Generation of a High-Precision Whole Liver Panorama and Cross-Scale 3D Pathological Analysis for Hepatic Fibrosis.

Abstract

The liver harbors complex cross-scale structures, and the fibrosis-related alterations to these structures have a severe impact on the diverse function of the liver. However, the hepatic anatomic structures and their pathological alterations in the whole-liver scale remain to be elucidated. Combining the micro-optical sectioning tomography (MOST) system and liver Nissl staining, a first high-precision whole mouse liver atlas is generated, enabling visualization and analysis of the entire mouse liver. Thus, a detailed 3D panorama of CCl4-induced liver fibrosis pathology is constructed, capturing the 3D details of the central veins, portal veins, arteries, bile ducts, hepatic sinusoids, and liver cells.

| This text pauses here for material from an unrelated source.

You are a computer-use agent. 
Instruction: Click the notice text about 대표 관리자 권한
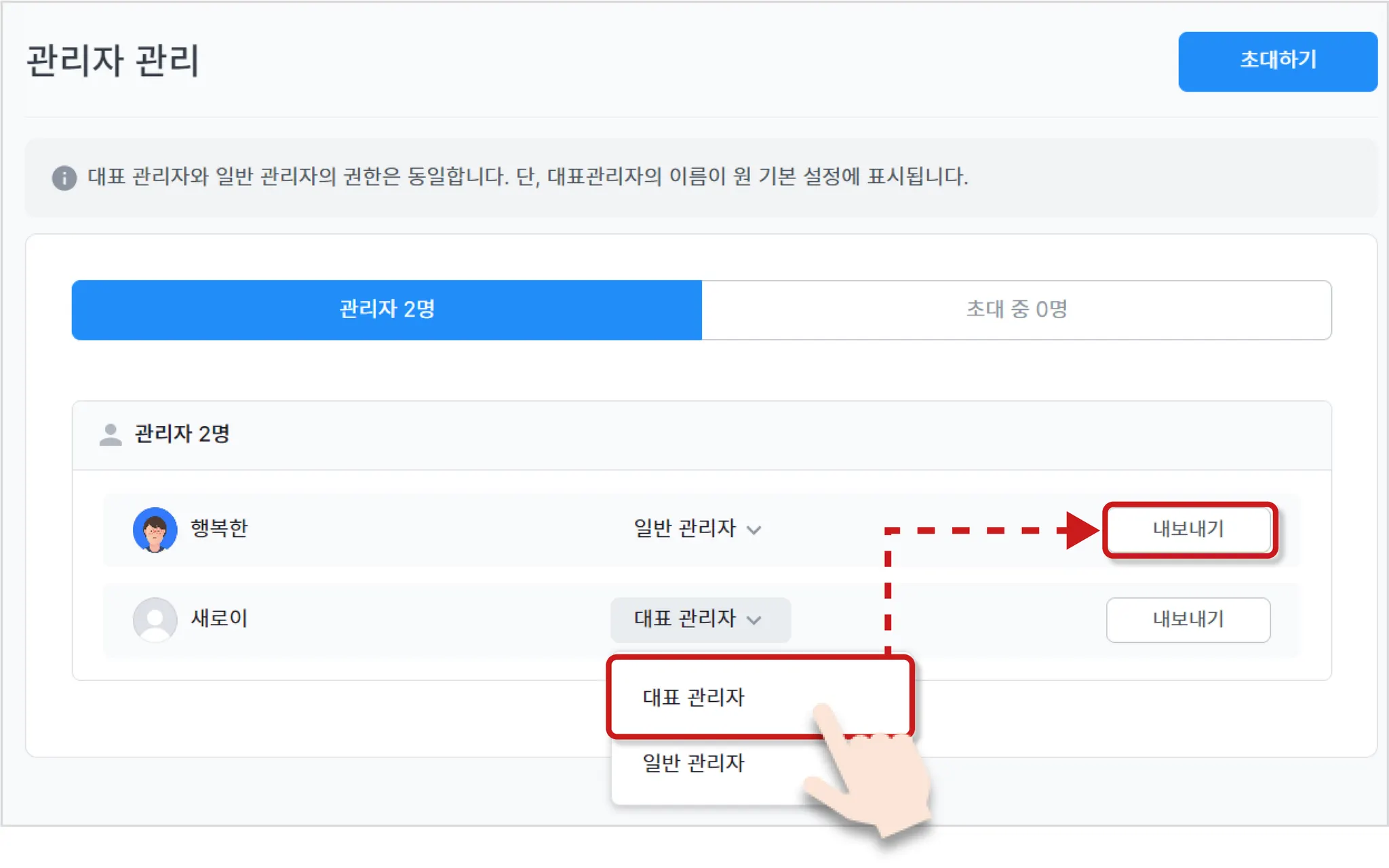(528, 177)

Pathological changes, including damaged sinusoids, steatotic hepatocytes, and collagen deposition, are region-specific and concentrated in the pericentral areas. The quantitative analysis shows a significantly reduced diameter and increased length density of the central vein. Additionally, a deep learning tool is used to segment steatotic hepatocytes, finding that the volume proportion of steatotic regions is similar across liver lobes. Steatosis severity increases with proximity to the central vein, independent of central vein diameter. The approach allows the cross-scale visualization of multiple structural components in liver research and promotes pathological studies from a 2D to a 3D perspective.